By the year 2000 construction of solar panels at the largest photovoltaic manufacturing plant reached an estimated capacity of producing 100 megawatts of power a year. Solar power had become big business for manufacturers and sellers the world over. People worldwide, especially those in leadership roles were becoming increasingly aware of the need to lower our dependence on fossil fuels and develop more eco-friendly means of powering our lives. Scientific endeavour in the renewable energy industry was increasing exponentially and solar power was the flagship technology.

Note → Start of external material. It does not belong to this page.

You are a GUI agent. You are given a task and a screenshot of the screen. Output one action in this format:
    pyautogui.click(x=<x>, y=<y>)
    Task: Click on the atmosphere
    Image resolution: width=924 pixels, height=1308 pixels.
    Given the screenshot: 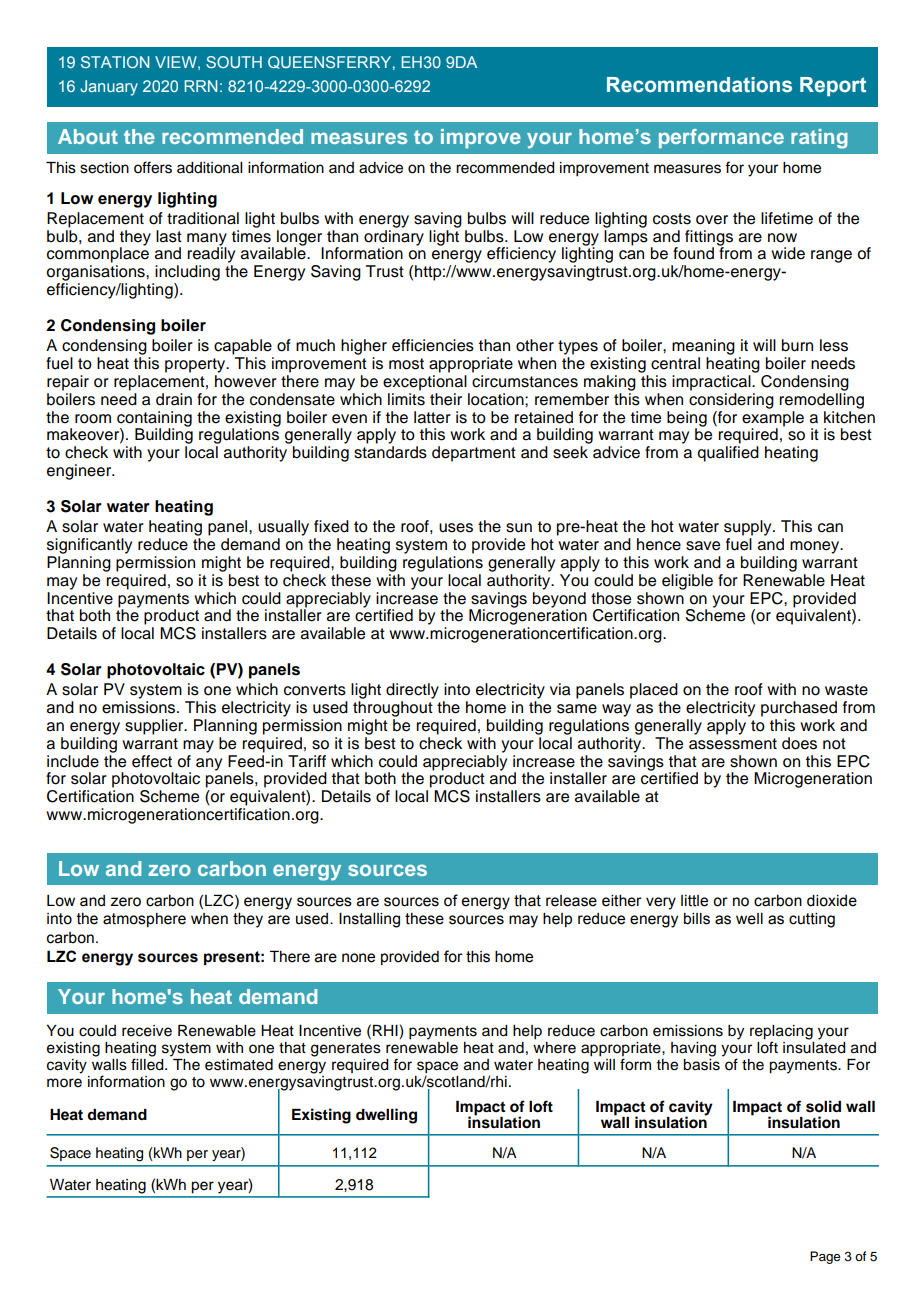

Domestic solar panel implementation
At the turn of the century, large domestic and commercial solar initiatives were in play. In 2004, Governor Arnold Schwarzenegger proposed a scheme for 1 million solar roofs in the state of California. Germany along with a few other nations had developed a highly successful domestic solar photovoltaic market. By 2006, widespread news coverage of several major high street electrical retailers’ decision to stock solar PV modules and offer an install service started the ball rolling here in the UK. Now we are all familiar with solar photovoltaic arrays which we can see on the roofs of the buildings around us. At the end of 2011 there were 230,000 solar power projects in the United Kingdom. The UK government has said that 4 million homes across the country will be fully or partially powered by the sun within eight years. This is all thanks to technological developments and the fact that we have an insolation level (short for incident or incoming solar radiation) similar to that of Germany which is, and has been by far the biggest market for domestic photovoltaics, with currently more than one third capacity installed. Nonetheless, solar energy remains an underexploited resource in the United Kingdom, which continues to derive the majority of its energy from increasingly expensive and environmentally harmful fossil fuels such as gas and coal.
Utility scale solar power generation
In the past years we have seen enormous investment in utility-scale solar power plants, with records for the largest frequently being broken. Currently the largest solar energy plant is the Golmud Solar Energy plant in China, with an installed capacity of 200 megawatts. However, a solar project in India called Gujarat Solar Park, which is comprised of a collection of separate solar farms boast a combined installed capacity of 605 megawatts.